[Paper]
ARXIV
FOCS
Independent
A random hash function \(h\) is \(\epsilon\)-minwise if for any set \(S\), \(|S|=n\), and element \(x\in S\), \(\Pr[h(x)=\min h(S)]=(1\pm\epsilon)/n\). Minwise hash functions with low bias \(\epsilon\) have widespread applications within similarity estimation.
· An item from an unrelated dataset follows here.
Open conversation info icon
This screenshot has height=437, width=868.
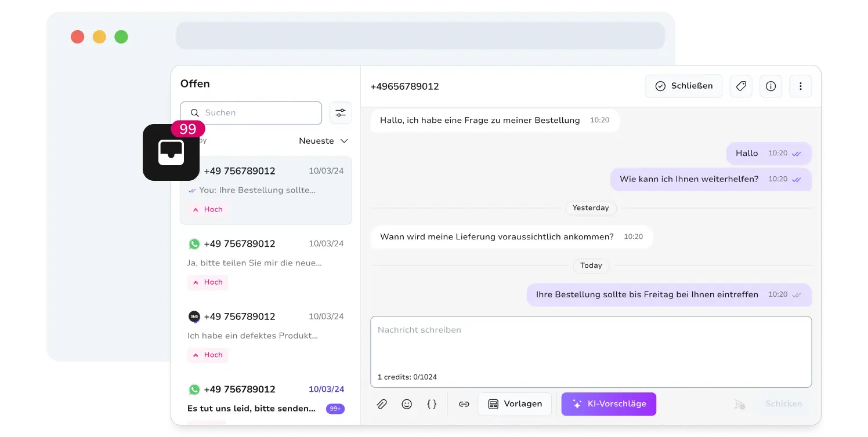pos(771,86)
Hashing from a universe \([u]\), the twisted tabulation hashing of P\v{a}tra\c{s}cu and Thorup [SODA’13] makes \(c=O(1)\) lookups in tables of size \(u^{1/c}\). Twisted tabulation was invented to get good concentration for hashing based sampling. Here we show that twisted tabulation yields \(\tilde O(1/u^{1/c})\)-minwise hashing. In the classic independence paradigm of Wegman and Carter [FOCS’79] \(\tilde O(1/u^{1/c})\)-minwise hashing requires \(Ω(log u)\)-independence [Indyk SODA’99]. P\v{a}tra\c{s}cu and Thorup [STOC’11] had shown that simple tabulation, using same space and lookups yields \(\tilde O(1/n^{1/c})\)-minwise independence, which is good for large sets, but useless for small sets. Our analysis uses some of the same methods, but is much cleaner bypassing a complicated induction argument.